Some Idaho political reporters have pointed out that if Governor C.L. “Butch” Otter is elected to a third consecutive term on November 4th he will be only the second governor in state history to accomplish that feat.

The first was Robert E. Smylie, who served 12 years from 1955 to 1967. Over the years since Statehood (July 3rd, 1890) the Idaho Legislature has gone back and forth on the issue of term limits for a governor and how long a term was to be.

In the state’s early history governors were elected just to two year terms and at times could run as often as they liked. In the mid-1940’s, however, it was decided that a governor should serve only one four year term. This might have been a delayed reaction to Governor C. Ben Ross, who won three consecutive two-year terms in the 1930’s.

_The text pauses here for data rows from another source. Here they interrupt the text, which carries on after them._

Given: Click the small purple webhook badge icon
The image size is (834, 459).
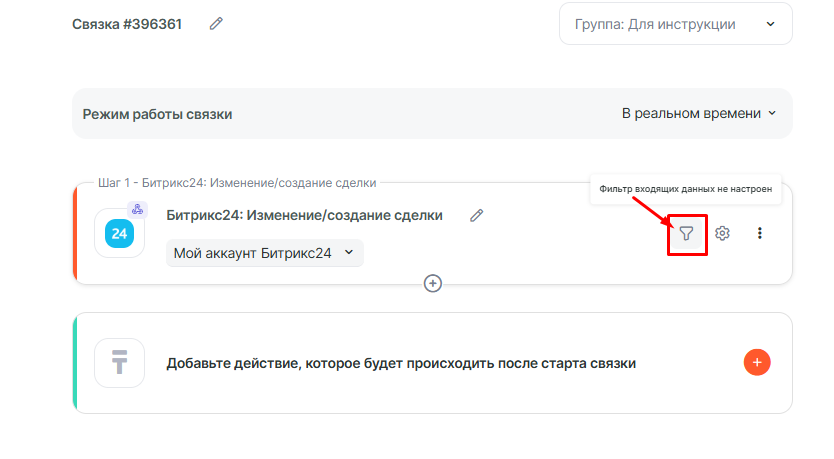Looking at the screenshot, I should (138, 209).
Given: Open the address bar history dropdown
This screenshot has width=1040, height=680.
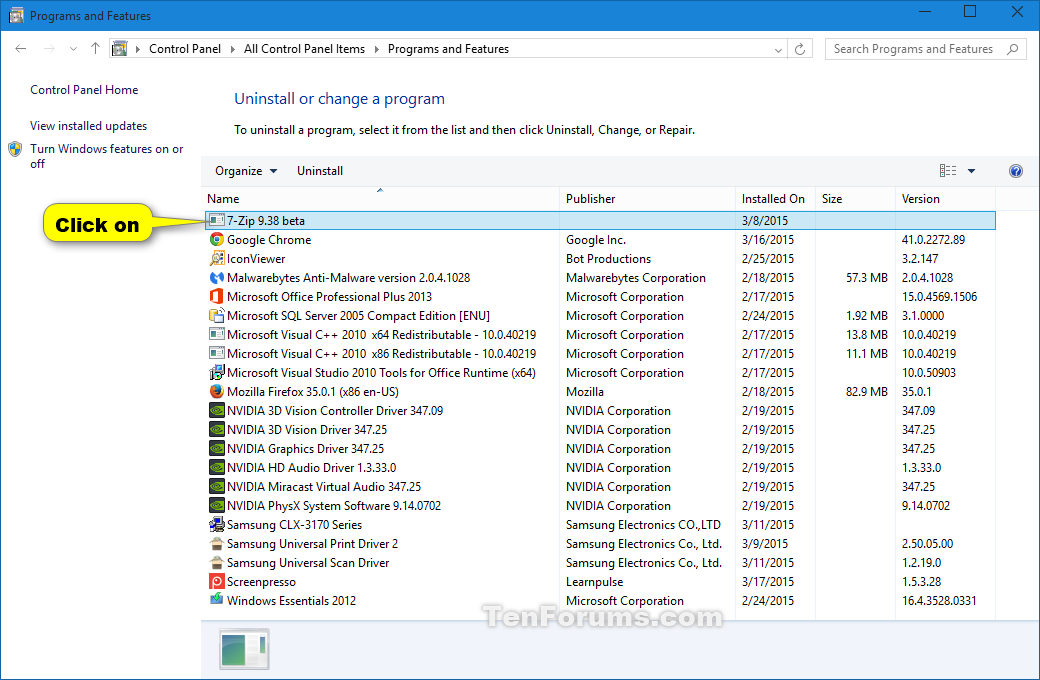Looking at the screenshot, I should [x=778, y=49].
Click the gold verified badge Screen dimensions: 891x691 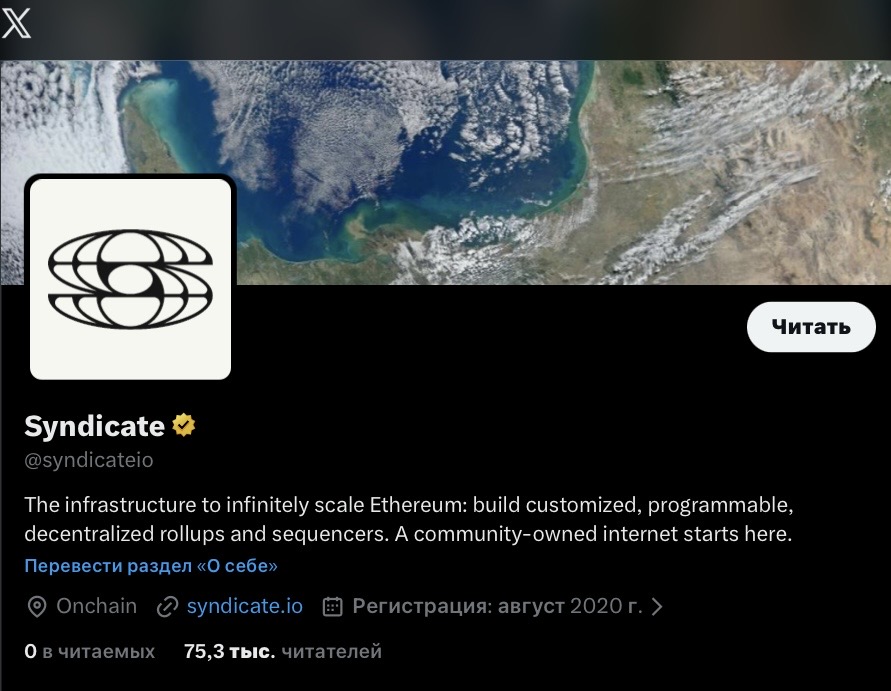coord(184,426)
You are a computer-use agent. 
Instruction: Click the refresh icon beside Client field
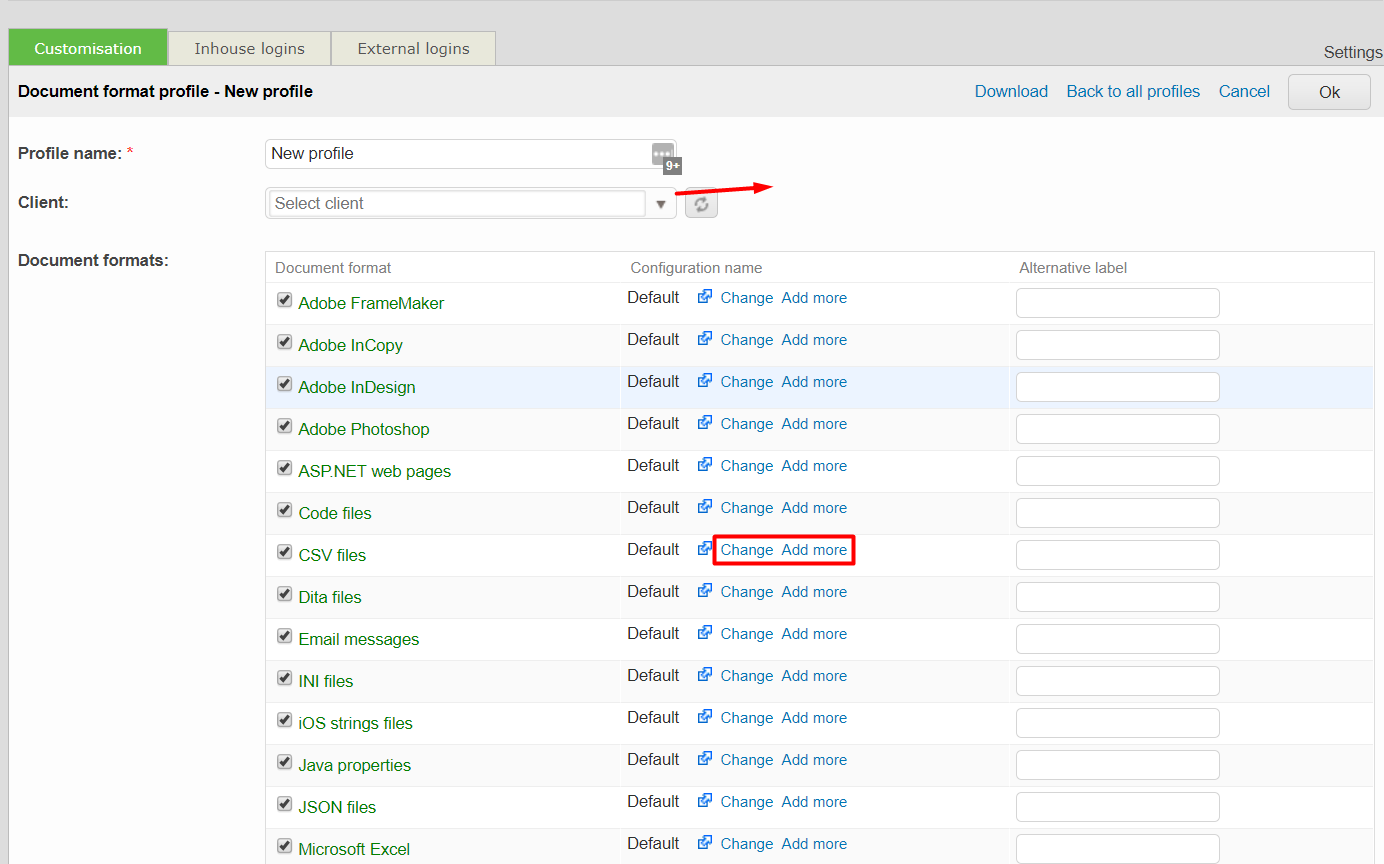point(701,203)
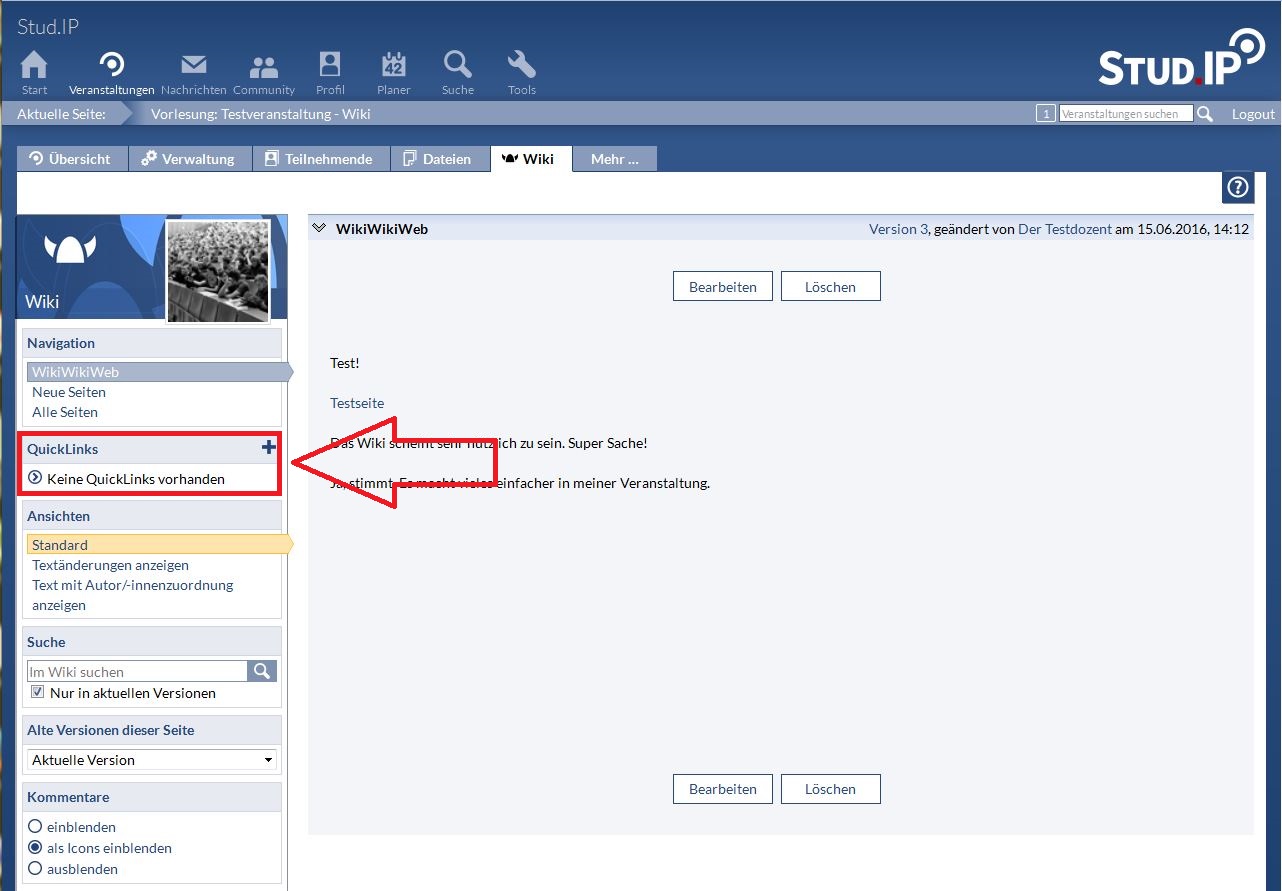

The first governor the change applied to was C.A. “Doc” Robins, a medical doctor from St. Maries and the first governor from north Idaho. He served from 1947 to 1951 and his tenure saw implementation of many progressive reforms.

He was succeeded by a Grangeville legislator, car dealer and former Hells Canyon sheep rancher named Len. B. Jordan, who served from 1951 to 1955. During his tenure the Legislature decided to lift term limits on the governor’s term altogether.

Jordan then could have run for several more terms but in an unusual act of integrity declined to do so. He told the media of that day that the people of Idaho had elected him thinking he would serve just the one term. He said it would violate the bond of trust he had with the voters and he would not do that.

The governor who has served the most time in office is of course Cecil Andrus, who was elected four times but the 14 years he served were not consecutive.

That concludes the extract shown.